The result also challenges a long-held implication drawn from the Hairy Ball Theorem — a mathematical principle stating that you can’t comb a sphere of hair flat without creating at least one cowlick. Physicists had interpreted this to mean no light source could send photons in all directions at once. Palmerduca and Qin found that interpretation was incomplete: the theorem doesn’t account for the fact that photon electric fields can rotate, and once you include that rotation, the constraint dissolves entirely.
Spin and orbit: a debate settled
For familiar massive objects, rotational motion comes in two separable forms. Earth spins on its own axis while simultaneously orbiting the sun — two independent motions that don’t interfere with each other. This separability holds for everything with mass.
Photons are different. Palmerduca and Qin showed that for massless particles, angular momentum can’t be cleanly divided into spin and orbital components. “Most experimentalists assume that the angular momentum of light can be split into spin and orbital angular momentum,” Palmerduca said. “Our work helps settle this debate, showing that the angular momentum of photons cannot be split.”

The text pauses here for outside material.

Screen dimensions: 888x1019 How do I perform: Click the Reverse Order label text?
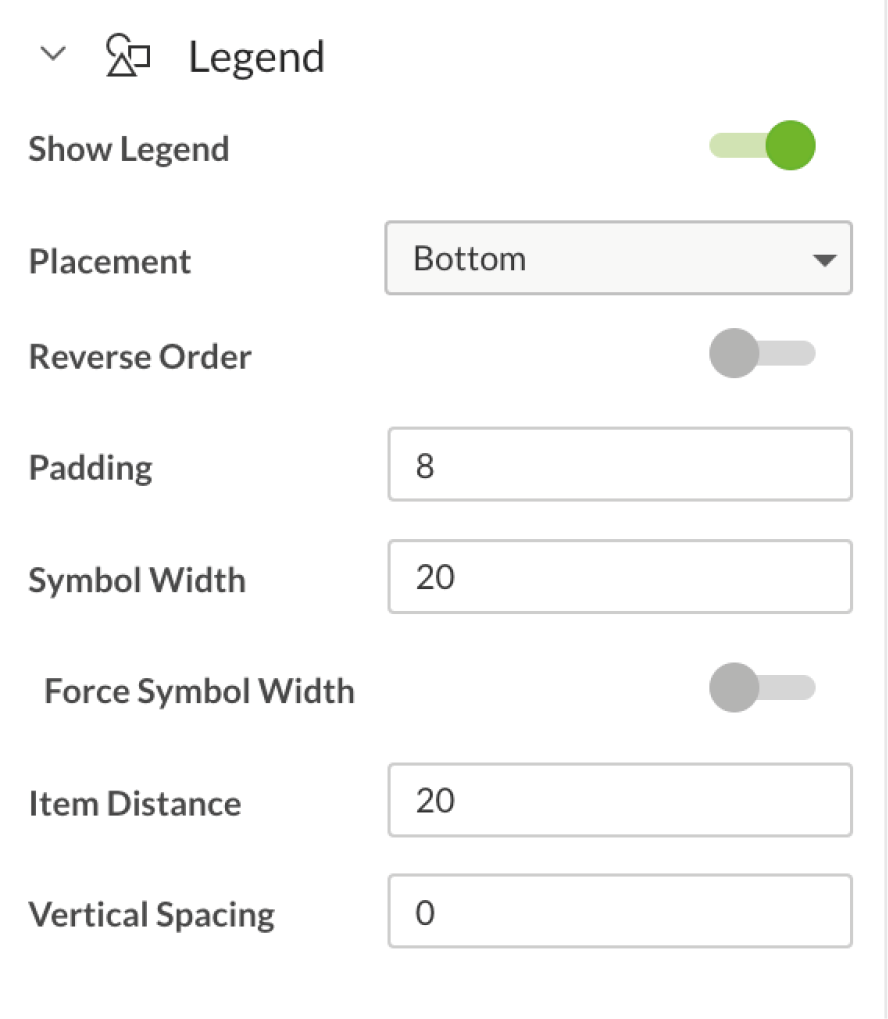(140, 357)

That inseparability follows directly from the photon’s topological properties, linking both discoveries into a coherent picture. The findings also amend the influential particle classification system developed by Eugene Wigner, a former Princeton professor widely regarded as one of the most important theoretical physicists of the 20th century. Wigner’s framework accurately describes particles with mass but produces inaccurate results for massless particles like photons. By applying topology, Palmerduca and Qin modified Wigner’s classification to work in all directions simultaneously.

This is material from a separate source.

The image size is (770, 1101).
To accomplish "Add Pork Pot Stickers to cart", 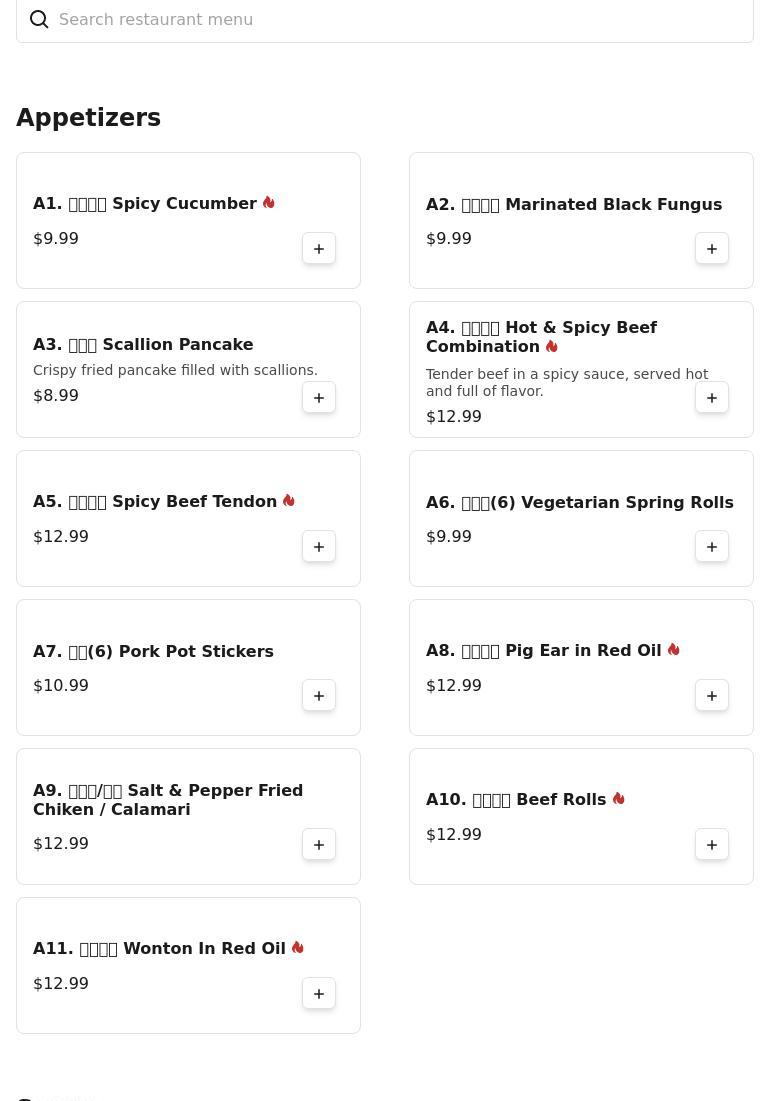I will tap(319, 696).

From single photons to fusion plasma
Understanding individual photons was never the end goal. The researchers were working toward a harder problem: using intense light beams to excite topological waves inside tokamaks — the ring-shaped devices designed to contain fusion plasma.
Topological waves are sustained disturbances that tend to form at the boundary between two different regions, such as the plasma inside a tokamak and the surrounding vacuum. They’re not exotic phenomena. Similar waves occur naturally in Earth’s atmosphere, where they contribute to El Niño — the periodic warming of Pacific Ocean water that shapes weather patterns across the Americas.
Deliberately generating these waves in plasma could potentially sustain the extreme temperatures that fusion requires. Qin describes the technique in tactile terms: “Just as using a hammer to hit a bell causes the metal to move in such a way that it creates sound, the scientists want to strike plasma with light so it wiggles in a certain way to create sustained heat.”
Beneficial waves and harmful ones
The challenge ahead isn’t simply creating topological waves — it’s creating the right kind. Some could pull heat away from the plasma rather than sustaining it, undermining the very goal the technique is meant to serve.
Qin frames the problem through an unexpected analogy. “Topological waves are like new breeds of insects,” he said. “Some are beneficial for the garden, and some of them are pests.” The researchers plan to investigate how to selectively excite the helpful varieties while identifying and suppressing the deleterious ones.
That work will require moving beyond theory. “We have a clearer theoretical understanding of the photons that could help excite topological waves,” Qin said. “Now it’s time to build something so we can use them in the quest for fusion energy.” The next phase focuses on developing experimental tools capable of translating these mathematical insights into practical plasma heating techniques — a step that could bring fusion energy incrementally closer to reality.